* QUOTED PASSAGE

#####

I do like to say that I moved to Utah for a job at Novell, back when that was a good idea. I suppose I missed out on their true glory days, but the projects I worked on were exciting. Netmail was exciting enough that I followed it through various names and to a different company. Now that company (gradually re-branding itself as "Netmail") will let me work from anywhere.
When we moved, I made a deal with my wife. This was for my job, and if she didn't want to live here in ten years, we could move. More than fair.
That was an apartment, a house, and three cars ago.
As it happens, a couple months shy of ten years later, it was time to get going. Not due to a bargain struck when we moved, but because we each felt and knew it was time. But I didn't start babbling here to talk about the move and the future - this is about our time out there and what I've learned about the place.
The Mormons
The white elephant in the room, if you'll pardon the awful mixed metaphor.
Until I moved to Utah, I couldn't have told you the difference between a Mormon and a Jehovah's Witness. They were all just those people who knocked on your door and wanted to tell you about their God.
I know quite a lot more now, and could probably write post after post of sweeping generalizations about the religion and its members, glowing and/or scathing accounts of individuals, or just go on at length about how strange I find this or that piece of doctrine or practice. I'm quite sure I could do that about any religion though, so I'll just hit the highlights people ask about.
- "Mormon" == "Church of Jesus Christ of Latter-Day Saints" member.
- A "good Mormon" tithes 10% of their income to the church.
- The church is massively wealthy and owns land all over the planet.
- Most Mormons are not polygamists.
- There are polygamist families, even in "mainstream" areas.
- Mormons are fine with modern technology. (Were you thinking of Amish?)
- Mormons are fine with science (including evolution), mostly.
- Mormons are fine with birth control, but many have tons of kids anyway.
- God changed his mind about black people in the 1970s (they're OK now).
- That episode of South Park is surprisingly accurate.
Mormons raised elsewhere find Utah Mormons to be a strange bunch too. And "strange", I have no quarrel with. I'm strange myself, and almost proud of it. I tend to build opinions about churches based on how their members treat others, including non-members. This is where things can start hitting fans.
While we were moving into our house, a neighbor started chatting with Kim and offering to help. I emerged from hoisting a box out of the trunk, exposing my beard and my "drink beer" cap. This neighbor interrupted herself to ask, "Are you LDS?" We indicated that we weren't, and she turned and left. I don't think she said another word to us while we were neighbors. There were plenty of other times where we were snubbed or judged or ignored or just generally made to feel crappy based on not being Mormon, but this is our go-to example.
We also had neighbors who are completely wonderful. They've treated us as peer human beings from day one, and are just generous and fun people. They are what I would have previously called quite devout - they go to church every Sunday and attend plenty of other church functions. Around here, though, that's not enough. Others in this particular block of houses go to one specific church building, and our neighbors go to another. They began doing so when one of their children had hearing trouble, since the other church does sign language. He can hear fine now, but they like the place and still go there. Some people here look down on these neighbors due to this. Even more scandalously, the mother had been divorced, and their eldest is even from a previous marriage. There are families in this neighborhood who don't want their children to play with our neighbors'.

#####

* RAW DATA

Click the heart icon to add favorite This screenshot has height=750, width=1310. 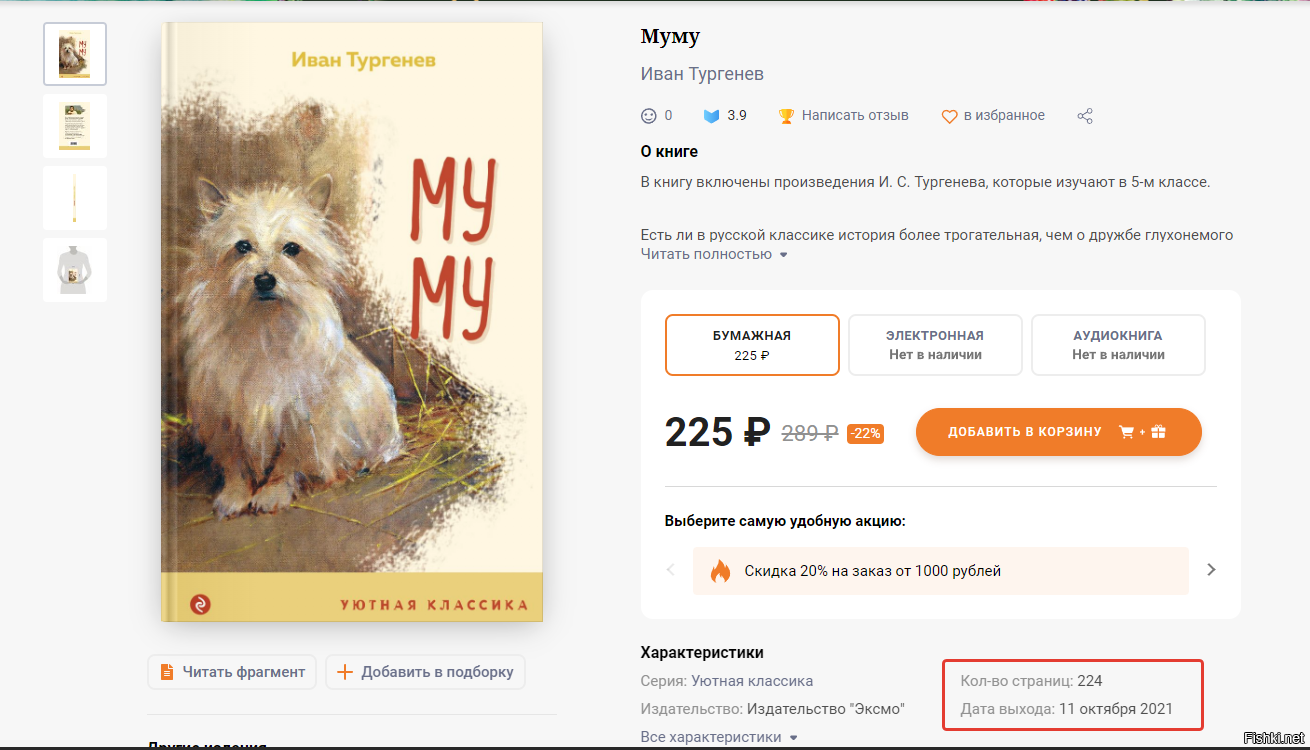tap(950, 116)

#####

* PARTS OF THE EXERCISE
A. In the Utah essay, why did the wonderful neighbors begin attending a different church building from the rest of their block?
B. Continue the Utah essay from its final sentence, keeping its voice and subject.

* OUTPUTS IN ORDER
A. One of their children had hearing trouble, and the other church does sign language.

B.
So, in Utah the Mormons are everywhere, but there is quite a spectrum. Judgmental and closed-minded all the way through as lovely a person as there could be. Groupthink and tribalism are dangerous, there and anywhere.
The Drivers
I've touched on this a few times before. I've spent time on roads all across the nation and a couple of places beyond. I was raised in the polite-as-Canada midwest and have a very strong "get out of everybody's way" mentality. (This is the recessive counterpart to the easily-spotted "me-first" gene.) I have never feared for my life as often or as intensely as on Utah roads, nor have I seen such anti-social and self-destructive behavior outside of "reality" TV.
East coast driving can be nerve-wracking with its close quarters. California freeways have wild speeders and sudden stops. A number of places have more horn-honking than Utah. But nowhere else have I experienced so many attempts on my life from negligence and/or aggression.
Like anyone, I find any newly-installed stoplight annoying. But I would have absolutely welcomed one near our house. There's a four-way stop, but schools here must not teach people how to count all the way to four. Or two, sometimes. Or to look both ways. Or to look at all.
These bad driver flames are fought with kerosine. Road signs may or may not mean something, and that something may or may not pertain to the present, local situation. A lane might be coned off for no reason, a sign may warn of a condition that hasn't been true for a month (if ever), a "right lane ends" sign may announce the left lane being closed, or my favorite, "detour". Just "detour". No arrow, no distance, no road name. Is it for a road up ahead? Is the street I'm on now part of a detour? Do I need to turn somewhere unusual? Is something nearby closed?
I suppose it would be a waste to have clear, well-placed signs since these people are only going to ignore them anyway, but it feels like a chicken-and-egg problem. Why heed a sign if so many of them lie in the first place?
The Politics
Seems like I've touched on this before too.
Presently, Utah is spending its precious few taxpayer dollars (wouldn't want to tax the giant crazy new NSA data center here) fighting gay marriage at the supreme court level. Utah, the territory which re-defined marriage in order to become a United State. Highest individual bankruptcy rate in the nation. Second highest per capita water consumption. Fastest population growth. Insane waste and pollution. All this in a desert. But the most pressing issue is to stop those monogamous gays. Yeah, it was time to get out of there.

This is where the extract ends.